두 번째 연구에서는 소프트웨어 개발이 실시간으로 진행되는 깃허브 프로젝트 데이터를 활용하였고, 네트워크 분석을 통해 인공지능 기술을 도출하였으며 기술 매트리스를 제시하여 기술 유형을 분석하였다. 먼저 2013년부터 2019년까지 깃허브의 40,122개 인공지능 프로젝트 정보를 수집 후 데이터베이스를 구성하여 연도별 인공지능 프로젝트 생성 추이를 분석하였고, 그 중 참여 개발자 등을 바탕으로 224개의 주요 프로젝트를 선별하였다. 프로젝트에 참여하는 개발자 관계를 기반으로 네트워크를 구축하고 중심성 분석을 통해 인공지능 개발에서 영향력이 큰 프로젝트들을 밝혀냈다. 네트워크 클러스터링 기법을 적용하여 Computer Vision, AI Content Curation, AI Classifier, Machine Learning, Natural Language Processing, AutoML, Lightweight Deep Learning과 같은 7개의 인공지능 기술을 도출하였다. 특히 네트워크 분석 시 프로젝트 간 연관 관계를 분석하는데 개발자 커플링이라는 새로운 접근법을 제시하였다. 네트워크 클러스터링 분석으로 도출된 기술영역 중 Computer Vision이 가장 큰 비중을 차지했으며 AutoML, Lightweight Deep Learning 같은 신기술이 활발하게 개발되고 있음을 확인하였다. 또한 스타(star)와 커밋(commit) 수를 기준으로 인공지능 기술 매트릭스를 구성하고 프로젝트와 기술을 Hot, Maniac, Potential, Mature/Untouchable와 같은 4개의 유형으로 나누어 분석하였다. Hot 유형에서는 Computer Vision과 Natural Language Processing이 인기도 많고 활발하게 개발되는 기술들로 확인되었으며, 이 기술들은 자율주행, 인공지능 비서 등 인기 있는 제품과 서비스에서 많이 활용됨을 알 수 있었다. 인기와 무관하게 개발자 참여가 높은 Maniac 유형에는 Machine Learning, Lightweight Deep Learning이 나타났는데 Google, Intel, IBM 등 기업 프로젝트가 중심에 있었다. 성숙단계에 접어들었거나 수준 높은 기술 유형인 Mature 또는 Untouchable 유형에는 AI Content Curation, AI Classifier, AutoML 기술이 높게 나타났다. 그리고 잠재적 성장 가능성이 많은 Potential 유형에는 여러 인공지능 기술이 높게 나타나 인공지능에 대한 다양한 기술 개발이 이루어지고 있음을 알 수 있었다.

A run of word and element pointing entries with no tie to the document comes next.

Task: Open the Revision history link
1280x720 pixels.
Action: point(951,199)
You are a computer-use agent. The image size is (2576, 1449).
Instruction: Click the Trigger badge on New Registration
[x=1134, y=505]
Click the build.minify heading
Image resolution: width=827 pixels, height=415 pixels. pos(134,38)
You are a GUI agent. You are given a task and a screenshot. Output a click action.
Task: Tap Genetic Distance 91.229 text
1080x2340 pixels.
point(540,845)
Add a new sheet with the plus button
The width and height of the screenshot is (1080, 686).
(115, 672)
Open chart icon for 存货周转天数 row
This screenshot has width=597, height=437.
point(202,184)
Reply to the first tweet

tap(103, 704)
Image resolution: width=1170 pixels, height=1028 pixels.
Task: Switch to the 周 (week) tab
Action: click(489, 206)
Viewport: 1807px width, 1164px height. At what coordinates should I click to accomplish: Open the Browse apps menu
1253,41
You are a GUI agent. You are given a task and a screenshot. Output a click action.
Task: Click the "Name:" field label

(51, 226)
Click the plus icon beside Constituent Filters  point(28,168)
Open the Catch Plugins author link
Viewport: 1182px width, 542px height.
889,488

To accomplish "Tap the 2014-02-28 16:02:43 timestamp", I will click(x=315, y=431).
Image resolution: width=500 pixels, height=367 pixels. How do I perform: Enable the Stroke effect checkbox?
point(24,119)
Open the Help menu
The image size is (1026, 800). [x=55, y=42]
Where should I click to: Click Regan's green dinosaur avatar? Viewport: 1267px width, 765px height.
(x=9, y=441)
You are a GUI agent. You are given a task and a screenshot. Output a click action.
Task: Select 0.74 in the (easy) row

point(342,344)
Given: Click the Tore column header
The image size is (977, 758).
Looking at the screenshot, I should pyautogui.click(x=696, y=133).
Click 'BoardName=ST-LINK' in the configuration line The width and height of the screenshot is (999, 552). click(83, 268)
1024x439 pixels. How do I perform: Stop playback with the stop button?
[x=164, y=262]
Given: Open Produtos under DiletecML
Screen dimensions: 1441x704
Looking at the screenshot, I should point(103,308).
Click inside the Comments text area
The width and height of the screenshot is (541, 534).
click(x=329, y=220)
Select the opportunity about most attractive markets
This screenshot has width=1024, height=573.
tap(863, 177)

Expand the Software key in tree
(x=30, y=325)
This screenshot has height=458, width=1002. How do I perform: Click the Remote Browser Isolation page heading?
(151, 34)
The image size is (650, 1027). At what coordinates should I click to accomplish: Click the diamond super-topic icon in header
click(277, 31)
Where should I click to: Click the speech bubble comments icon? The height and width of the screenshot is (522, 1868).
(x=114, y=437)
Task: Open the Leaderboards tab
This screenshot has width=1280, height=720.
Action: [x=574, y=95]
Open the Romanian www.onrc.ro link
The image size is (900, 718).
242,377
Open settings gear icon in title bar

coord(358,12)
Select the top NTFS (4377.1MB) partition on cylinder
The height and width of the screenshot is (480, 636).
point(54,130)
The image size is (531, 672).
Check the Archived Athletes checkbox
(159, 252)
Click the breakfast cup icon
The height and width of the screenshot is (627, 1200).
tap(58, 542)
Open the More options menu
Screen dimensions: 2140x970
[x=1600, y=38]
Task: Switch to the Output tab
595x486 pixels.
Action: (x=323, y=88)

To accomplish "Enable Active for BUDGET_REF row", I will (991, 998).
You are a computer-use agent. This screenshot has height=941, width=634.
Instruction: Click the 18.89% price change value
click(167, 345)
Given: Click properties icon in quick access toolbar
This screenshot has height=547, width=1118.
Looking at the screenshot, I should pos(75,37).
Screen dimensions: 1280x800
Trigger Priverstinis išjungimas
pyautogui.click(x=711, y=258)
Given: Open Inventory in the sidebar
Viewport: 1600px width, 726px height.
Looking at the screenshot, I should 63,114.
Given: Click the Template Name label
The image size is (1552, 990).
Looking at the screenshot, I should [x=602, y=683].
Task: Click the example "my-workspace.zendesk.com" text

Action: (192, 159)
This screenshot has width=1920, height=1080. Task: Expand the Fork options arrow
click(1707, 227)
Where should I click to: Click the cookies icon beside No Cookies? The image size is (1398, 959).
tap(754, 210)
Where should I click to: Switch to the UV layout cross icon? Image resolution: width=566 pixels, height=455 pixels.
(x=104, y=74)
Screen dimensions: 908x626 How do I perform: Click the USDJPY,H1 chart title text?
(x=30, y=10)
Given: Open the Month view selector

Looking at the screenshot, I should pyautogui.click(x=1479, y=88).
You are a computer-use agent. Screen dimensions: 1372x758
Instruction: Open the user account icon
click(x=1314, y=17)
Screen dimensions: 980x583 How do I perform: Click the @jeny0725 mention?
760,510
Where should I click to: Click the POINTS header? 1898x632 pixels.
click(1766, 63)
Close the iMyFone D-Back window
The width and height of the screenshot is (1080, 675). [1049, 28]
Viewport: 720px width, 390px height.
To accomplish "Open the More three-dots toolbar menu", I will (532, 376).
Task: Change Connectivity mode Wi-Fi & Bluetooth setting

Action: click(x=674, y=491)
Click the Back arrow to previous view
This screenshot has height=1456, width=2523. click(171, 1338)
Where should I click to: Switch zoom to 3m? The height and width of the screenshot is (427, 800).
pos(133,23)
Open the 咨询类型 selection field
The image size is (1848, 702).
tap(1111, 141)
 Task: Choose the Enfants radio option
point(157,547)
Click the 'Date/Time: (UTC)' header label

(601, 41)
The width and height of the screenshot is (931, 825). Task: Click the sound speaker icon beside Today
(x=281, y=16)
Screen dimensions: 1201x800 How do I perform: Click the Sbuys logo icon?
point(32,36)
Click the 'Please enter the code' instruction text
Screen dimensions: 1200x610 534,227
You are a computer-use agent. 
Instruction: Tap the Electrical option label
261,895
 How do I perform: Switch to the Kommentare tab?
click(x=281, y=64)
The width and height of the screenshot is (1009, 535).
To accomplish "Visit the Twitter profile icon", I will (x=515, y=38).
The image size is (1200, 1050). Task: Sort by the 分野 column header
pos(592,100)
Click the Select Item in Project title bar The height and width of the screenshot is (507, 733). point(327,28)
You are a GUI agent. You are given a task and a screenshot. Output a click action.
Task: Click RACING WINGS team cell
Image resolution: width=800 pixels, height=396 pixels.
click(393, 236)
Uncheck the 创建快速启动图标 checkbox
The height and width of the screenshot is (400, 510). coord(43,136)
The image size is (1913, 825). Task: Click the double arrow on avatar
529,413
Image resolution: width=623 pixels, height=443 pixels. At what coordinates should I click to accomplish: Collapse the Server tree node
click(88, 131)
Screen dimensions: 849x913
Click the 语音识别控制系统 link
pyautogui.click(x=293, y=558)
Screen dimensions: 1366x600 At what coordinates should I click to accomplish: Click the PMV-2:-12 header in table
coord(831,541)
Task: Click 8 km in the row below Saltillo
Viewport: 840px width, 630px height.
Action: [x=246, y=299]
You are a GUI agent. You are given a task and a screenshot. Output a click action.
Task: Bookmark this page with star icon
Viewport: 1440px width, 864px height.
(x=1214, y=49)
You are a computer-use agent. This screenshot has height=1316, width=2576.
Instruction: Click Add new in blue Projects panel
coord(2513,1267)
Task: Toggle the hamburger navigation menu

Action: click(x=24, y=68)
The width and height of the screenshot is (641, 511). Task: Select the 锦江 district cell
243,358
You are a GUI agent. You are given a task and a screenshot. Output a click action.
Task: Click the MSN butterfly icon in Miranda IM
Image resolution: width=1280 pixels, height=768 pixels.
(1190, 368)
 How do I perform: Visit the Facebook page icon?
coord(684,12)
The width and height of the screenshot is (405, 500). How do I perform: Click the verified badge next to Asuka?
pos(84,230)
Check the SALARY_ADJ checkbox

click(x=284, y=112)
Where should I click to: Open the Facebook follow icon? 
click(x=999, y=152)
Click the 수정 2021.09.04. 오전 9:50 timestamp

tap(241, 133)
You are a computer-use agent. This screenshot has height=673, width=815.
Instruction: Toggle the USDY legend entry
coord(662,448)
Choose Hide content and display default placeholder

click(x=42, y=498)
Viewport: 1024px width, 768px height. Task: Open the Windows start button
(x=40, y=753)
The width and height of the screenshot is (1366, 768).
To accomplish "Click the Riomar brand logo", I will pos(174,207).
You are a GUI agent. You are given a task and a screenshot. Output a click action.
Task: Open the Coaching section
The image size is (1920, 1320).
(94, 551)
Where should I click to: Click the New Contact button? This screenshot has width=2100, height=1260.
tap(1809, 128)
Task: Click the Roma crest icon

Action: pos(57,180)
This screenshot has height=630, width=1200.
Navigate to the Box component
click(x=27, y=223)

본 논문에서 활용된 데이터 기반의 토픽 모델링과 네트워크 분석 등의 연구 방법은 인공지능 기술 구조와 연구개발 동향을 실증적으로 분석할 수 있는 접근법을 제시했다. 또한 이번 연구에서 수행한 데이터 기반의 기업 기술역량 분석과 기술 매트릭스를 통한 기술 유형 분석 등은 기업의 인공지능 기술 전략 수립뿐만 아니라 국가 차원의 인공지능 연구정책 수립에 유용하게 활용될 수 있을 것으로 기대된다.

Since John McCarthy first used the term “artificial intelligence (AI)” in 1955, this type of technology has rapidly developed alongside advancements in computers, and it currently has a significant influence on industry and human life. AI, a core technology that will lead the future of mankind, is developing in parallel with various industries and is attracting attention as a key growth engine for companies. Globally, industries and countries are intensively investing in research and development (R&D) to secure AI technology and increase their technological capabilities. This has led to a fiercely competitive market of AI products and services.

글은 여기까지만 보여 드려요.